Le déclic s’est fait peu après l’évènement : les policiers ont aperçu des bouteilles vides en bordure du trottoir. Ils ont probablement conclu qu’elles provenaient du salon, affirme M. Kalonji. « Il n’y a pas d’activités illicites au salon et ma sœur ne sert pas d’alcool. On connaît les règles. »

L’établissement se trouve près d’un bar et d’une succursale de la Société des alcools du Québec, ajoute Mme Kalonji. « Pourquoi nous soupçonner, nous, de servir de l’alcool ? Pourquoi venir regarder par la fenêtre chaque semaine ? »

PHOTO PATRICK SANFAÇON, LA PRESSE

Stéphanie Odia Kalonji

Selon la propriétaire, les policiers n’ont fourni aucune explication en se dirigeant vers l’arrière-boutique. « Ils m’ont demandé s’il y avait une terrasse où je servais de l’alcool. J’ai répété que j’étais la propriétaire et que je ne servais pas d’alcool. »

Elle leur a alors présenté une pièce d’identité rapidement, à leur demande, explique-t-elle. « Sur le moment, j’avais peur pour mon frère.
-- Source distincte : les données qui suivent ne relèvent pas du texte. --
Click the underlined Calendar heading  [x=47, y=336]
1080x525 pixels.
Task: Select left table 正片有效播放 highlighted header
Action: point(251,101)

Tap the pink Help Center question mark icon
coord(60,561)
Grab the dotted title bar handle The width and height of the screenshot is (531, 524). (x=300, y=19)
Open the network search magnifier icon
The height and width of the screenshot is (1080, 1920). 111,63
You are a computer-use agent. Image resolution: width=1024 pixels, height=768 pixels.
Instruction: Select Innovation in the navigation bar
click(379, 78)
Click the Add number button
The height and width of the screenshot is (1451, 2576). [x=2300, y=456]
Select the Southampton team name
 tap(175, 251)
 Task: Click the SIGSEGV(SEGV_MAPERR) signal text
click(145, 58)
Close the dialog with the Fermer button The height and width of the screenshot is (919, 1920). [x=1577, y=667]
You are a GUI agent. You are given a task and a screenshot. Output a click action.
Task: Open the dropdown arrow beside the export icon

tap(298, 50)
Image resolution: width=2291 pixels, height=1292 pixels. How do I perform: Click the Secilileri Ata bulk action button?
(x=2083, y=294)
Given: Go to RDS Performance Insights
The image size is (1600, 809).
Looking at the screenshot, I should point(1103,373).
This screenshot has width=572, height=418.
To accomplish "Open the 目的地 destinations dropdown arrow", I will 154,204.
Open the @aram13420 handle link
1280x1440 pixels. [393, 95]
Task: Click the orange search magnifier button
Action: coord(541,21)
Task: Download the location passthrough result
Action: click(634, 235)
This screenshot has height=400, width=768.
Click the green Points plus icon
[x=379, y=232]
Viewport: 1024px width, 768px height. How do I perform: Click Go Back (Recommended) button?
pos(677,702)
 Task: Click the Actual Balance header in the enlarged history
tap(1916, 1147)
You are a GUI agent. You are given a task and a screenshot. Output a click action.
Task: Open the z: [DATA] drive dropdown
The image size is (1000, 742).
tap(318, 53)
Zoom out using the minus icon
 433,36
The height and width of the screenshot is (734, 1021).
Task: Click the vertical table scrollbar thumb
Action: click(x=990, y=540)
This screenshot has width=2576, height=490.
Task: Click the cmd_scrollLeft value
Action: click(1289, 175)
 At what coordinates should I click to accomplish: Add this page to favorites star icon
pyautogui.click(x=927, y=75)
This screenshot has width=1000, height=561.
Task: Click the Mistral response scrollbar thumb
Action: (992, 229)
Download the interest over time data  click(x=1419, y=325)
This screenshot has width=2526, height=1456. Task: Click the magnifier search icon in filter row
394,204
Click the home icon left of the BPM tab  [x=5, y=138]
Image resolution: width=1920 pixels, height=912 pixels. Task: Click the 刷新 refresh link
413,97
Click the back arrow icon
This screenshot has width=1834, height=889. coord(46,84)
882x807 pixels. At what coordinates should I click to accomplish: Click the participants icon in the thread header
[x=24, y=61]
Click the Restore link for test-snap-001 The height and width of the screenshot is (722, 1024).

Je ne voulais pas de problème, avec tout ce qui se passe. Avec du recul, je me dis que j’aurais dû faire valoir mes droits », explique-t-elle en retouchant la tresse de sa cliente d’une main habile.

Une enquête sur ce dossier est en cours, confirme le Service de police de la Ville de Montréal (SPVM). « Les policiers du secteur étaient en patrouille. Ils ont remarqué un élément indiquant qu’il pouvait possiblement y avoir une infraction liée à la Régie des alcools et des jeux dans un commerce du boulevard Monk. Un rapport a été rédigé et les enquêteurs ont pris en charge le dossier », explique Julien Lévesque, porte-parole du corps policier.

Plaintes à venir

Des plaintes à la déontologie policière et au tribunal des droits de la personne seront déposées dans les prochains jours, indique MKwadwo Yeboah, avocat de Mme Kalonji. « Pour demander l’identification d’un individu, un policier doit avoir des raisons suffisantes de penser qu’un crime a été commis. Madame était dans son salon de coiffure et les agents ont aperçu des bouteilles d’alcool. Il n’y avait pas de raison de croire qu’elle vendait de l’alcool. »

MYeboah reçoit une flambée d’appels de commerçants noirs présentant des anecdotes semblables, particulièrement des salons de coiffure. « Ça n’aide certainement pas ces propriétaires d’être associés à une présence policière. Si ma cliente avait rouspété, l’intervention aurait peut-être escaladé. Tout ça pour un soupçon. »

Les policiers doivent redoubler de vigilance et être sensibles à la réalité des personnes noires, explique le juriste. « Il faut se demander, a-t-on vraiment vu des bouteilles dans la boutique ? L’erreur est humaine, mais peut avoir des effets dévastateurs sur les personnes visées. »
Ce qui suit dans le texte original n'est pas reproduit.